Single by Irv Gotti presents Ja Rule, Ashanti, Charli Baltimore, and Vita

from the album Irv Gotti Presents: The Inc.
- Released: June 10, 2002
- Studio: The Crackhouse (New York City)
- Genre: Hip hop
- Length: 5:18
- Label: Def Jam; Murder Inc.;
- Songwriters: Jeffrey Atkins; 7 Aurelius; Irving Lorenzo; Ashanti Douglas; Tiffany Lane; LaVita Raynor; Larry Troutman; Roger Troutman;
- Producers: Irv Gotti; 7 Aurelius;

The Inc. singles chronology
| "Ain't It Funny (Murder Remix)" (2002) | "Down 4 U" (2002) | "The Pledge" (2002) |

Ashanti singles chronology
| "Foolish" (2002) | "Down 4 U" (2002) | "Happy" (2002) |

= Down 4 U =

2002 single by Irv Gotti, Ja Rule, Ashanti, Charli Baltimore and Vita

"Down 4 U" is the lead single from Murder Inc. Records' compilation album Irv Gotti Presents: The Inc.. Produced by Irv Gotti and 7 Aurelius, the song features rapped verses from Ja Rule, Charli Baltimore, and Vita while Ashanti provides the chorus and sung vocals. The song is a remix as well as its music video being the sequel of Ja Rule's 2002 single, "Down Ass Bitch".
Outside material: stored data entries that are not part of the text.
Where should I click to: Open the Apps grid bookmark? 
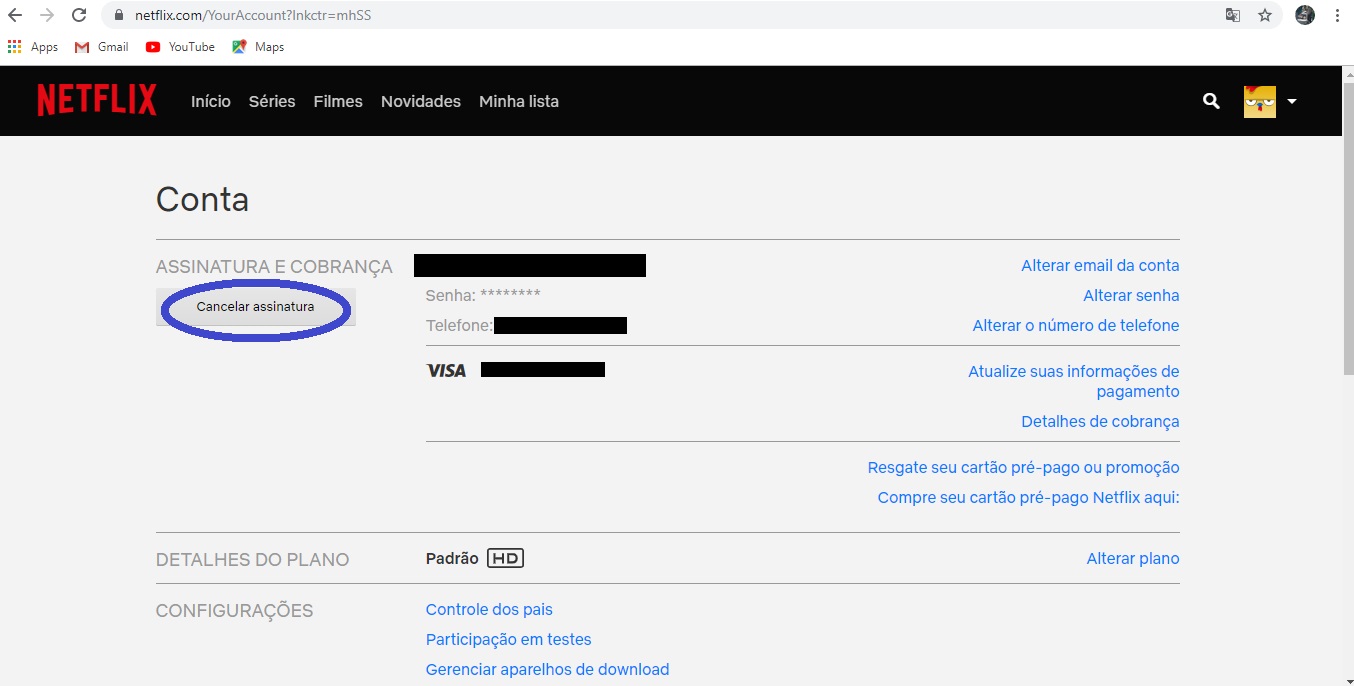coord(33,47)
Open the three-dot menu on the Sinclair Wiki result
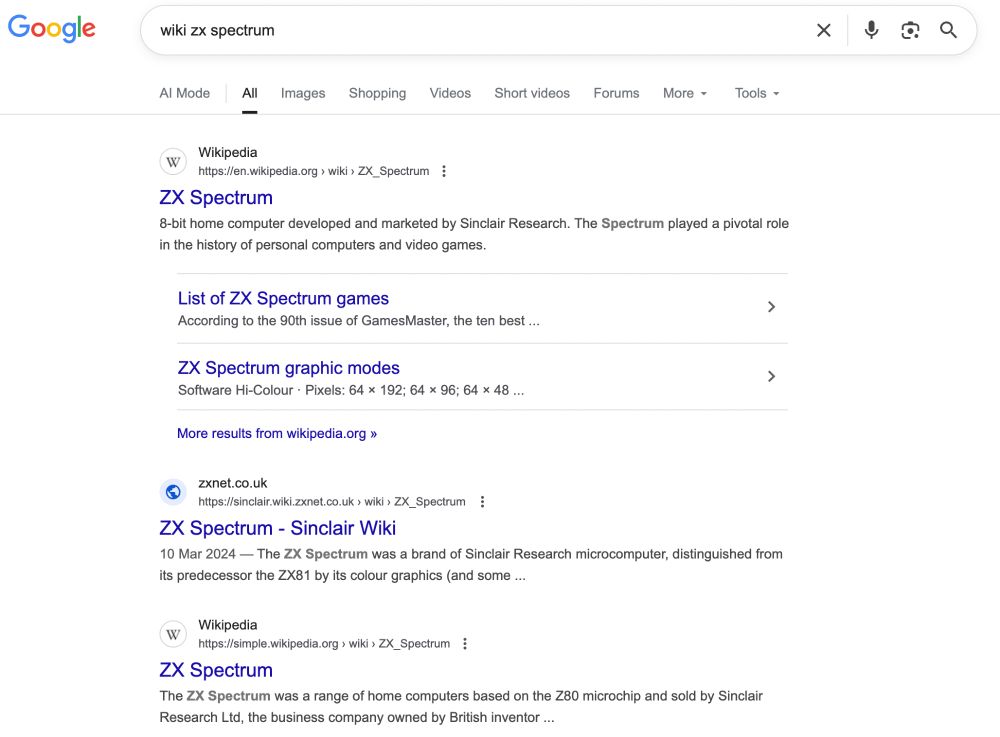Screen dimensions: 1000x737 coord(482,501)
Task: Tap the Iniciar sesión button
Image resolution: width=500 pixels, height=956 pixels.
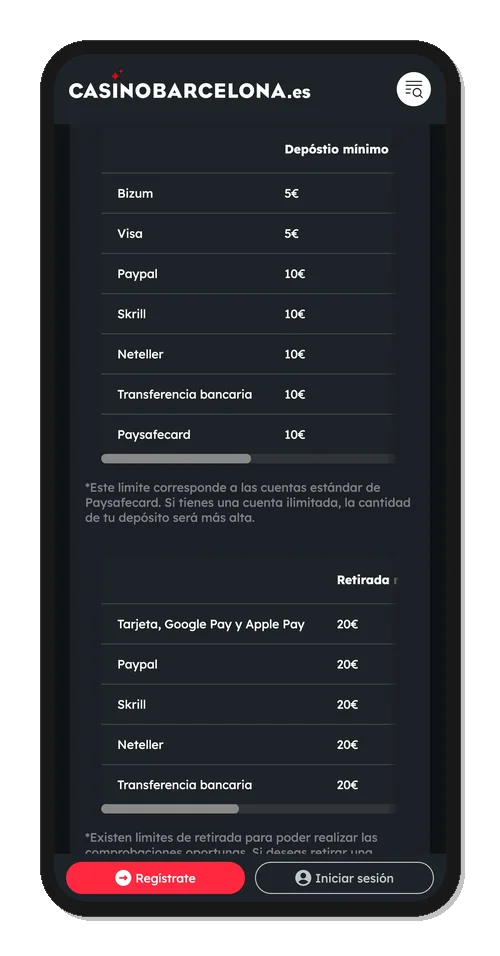Action: (344, 878)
"Down 4 U" became a hit on the US Billboard charts in mid-2002, reaching number six on the Hot 100 and number three on the R&B, rap, and rhythmic charts. It also charted in several other countries, including the United Kingdom, where it peaked at number four.

==Background==
The Irv Gotti-produced song interpolates Roger Troutman's 1987 hit "I Want to Be Your Man", for which he and his brother Larry Troutman were given writing credits. The associated music video showed the artists performing the song on a beach with cameos by Irv Gotti, Eric Roberts, Clarence Williams III, Bobby Brown, Whitney Houston and other members of the Inc.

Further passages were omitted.